Saved data entries
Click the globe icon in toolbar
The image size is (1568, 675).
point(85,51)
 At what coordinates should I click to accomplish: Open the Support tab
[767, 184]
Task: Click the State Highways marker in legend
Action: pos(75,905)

_EXERCISE DESCRIPTION_: Copy, exactly as written, the lines above, beginning with the one that contains "The image size is (1568, 675)." and ending with the last.

_EXPECTED ANSWER_:
The image size is (1568, 675).
point(85,51)
 At what coordinates should I click to accomplish: Open the Support tab
[767, 184]
Task: Click the State Highways marker in legend
Action: pos(75,905)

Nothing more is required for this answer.